Posted by: Kenny Pierce | Wednesday, November 09, 2005 at 10:32 AM
Oh dear, Semanticleo, so many excuses for such bad behavior. It is unbelievable to me that ANYONE would say , "...they are blowing off steam." Also, I must have forgotten that period in history when Jews set Mother Russia on fire ? Will you refresh my memory? By the way, perhaps the rage doesn't spring from Islam as a primary source (although I suspect that it does), but the soul of Radical Islam is present in the heart of each and every rioter in France today. The soul of Radical Islam is force - force the desired results through terror and violence if necessary. Since when did it cease being the responsibility of the individual ( OR individual ethnic group ) to earn their way into a place in the culture of their adopted country.
Posted by: jess1dering | Wednesday, November 09, 2005 at 07:34 AM
Dave,
Do you have any links to the assertions in your first paragraph? I would be interested to know if there is any more information on that.
Thanks.
Posted by: Alexandra | Wednesday, November 09, 2005 at 06:07 AM
The rioters themselves claim to be making another Fallujah. They couch their statements in specifically religous terms: intifada, jihad. They are selectively burning cars belonging to nonMuslims and ignoring cars with Islamic paraphenalia displayed. There are videos available online of French Muslim arsonists chanting 'Allahu Ackbar'.
...of course, Semanticlaro knows the mind of the rioters better than they themselves do. He understands that it's really the right-wing bloggers who are burning cars in France. Clever little man.
Posted by: DaveP. | Wednesday, November 09, 2005 at 05:39 AM
Kenny;
There is nothing in what you say that I would disagree with.
I am not disputing the nefarious elements which seek to exploit a given social circumstance to advance some rationalized agenda.
Religious leaders of every stripe have often played key roles in the instigation of mob violence. "The end justifies the means" is rarely admitted as the conduit for quick and easy results. And it is generally anathema to spiritual organizations to incite violence of any kind. But it does happen.
I initially commented on the subject because many of the conservative bloggers have latched onto this story and attempt to make the case that muslims are conspiring to control their environment (some would call that the definition of politics)
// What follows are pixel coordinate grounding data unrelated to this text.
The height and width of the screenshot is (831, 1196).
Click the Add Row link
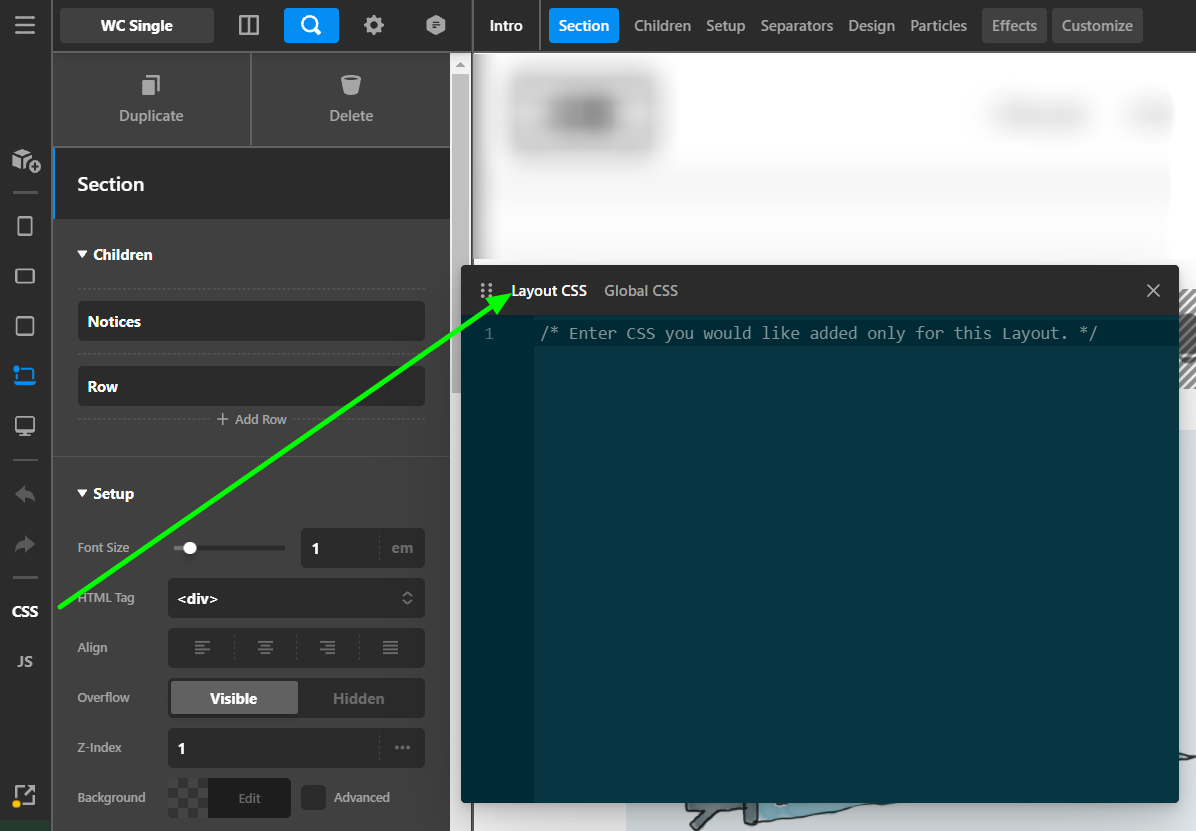(252, 420)
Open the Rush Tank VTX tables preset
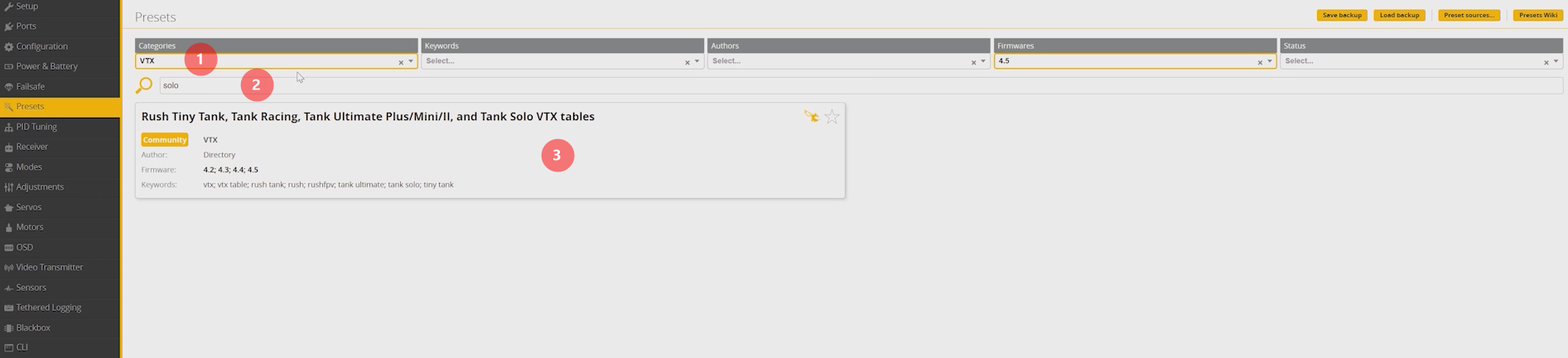 [368, 117]
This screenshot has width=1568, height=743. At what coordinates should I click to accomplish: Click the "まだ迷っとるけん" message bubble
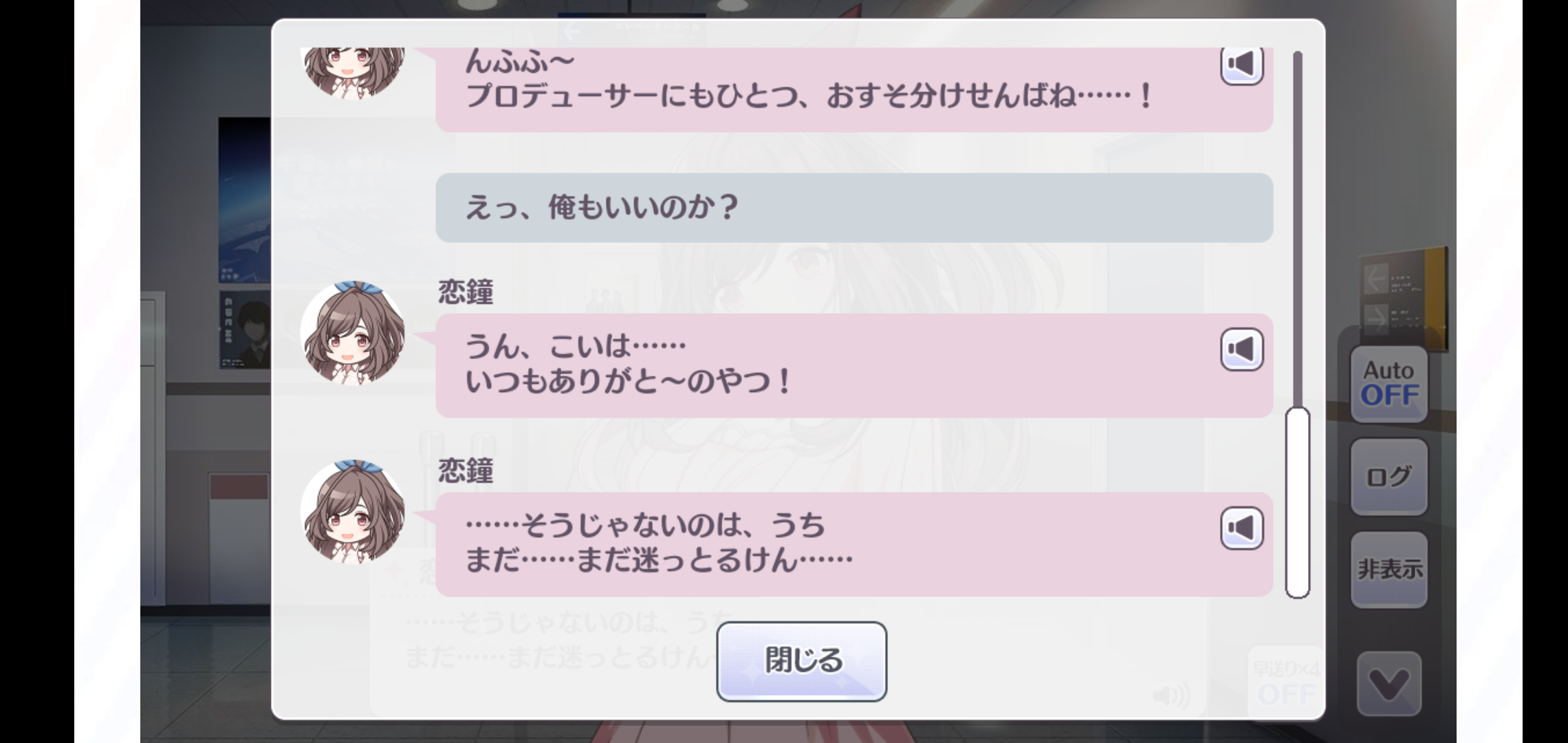coord(854,544)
by creating another Gaza strip or Fallujah uprising.
Amazingly, they use your example of the Imam fatwas condemning the riots as proof of the religious origin of the riot itself.
It is vaguely reminisent of the Soviet Pogroms which sought to
create cover storys amongst the general population about Jewish conspriacies against Mother Russia. Disinformation has been the greatest setback to the war on terorism. Unfortunately, there are those desperate to rationalize the rightness of our Iraq venture. My view is that they need to make the entire population of Islam and impute evil motives to the entire lot.
That does not ring true for me and I hope it is not the viewpoint of those posting here. I do not think Alexandra meant to give this impression. However the bloggers she links to have seemed to go over the edge on this point.
Posted by: Semanticleo | Tuesday, November 08, 2005 at 11:53 PM
Semanticleo,
While I think there is much truth in what you say, it seems to me that you deny a lot of truth in the process. I think in this case you're (a) committing the fallacy of bifurcation and (b) overlooking some salient points about the history of Black radicalism in America.
These riots are multifaceted, driven by a number of different mutually reinforcing causes. The social alienation, the "poverty" (which is much more a matter of subconsiously perceived dependence and social immobility than it is a matter of deprivation of the physical necessities of life), the racism, and the religious otherness are all factors that come into play. Youths such as this, with their deep-burning rage and their incipient sociopathy and their simple masculine pleasure in violence and destruction (we guys are hard-wired that way, after all) become ready tools for whatever evil forces need somebody else to do their violence (and then suffer the violence of society's response). They'll be recruited by drug dealers, for example; but then they will be, and are, also recruited by Islamofascism. You should remember that the only people who appear to have been successful at showing up and ordering the young beasts to heel in the past couple of weeks, have been local imams.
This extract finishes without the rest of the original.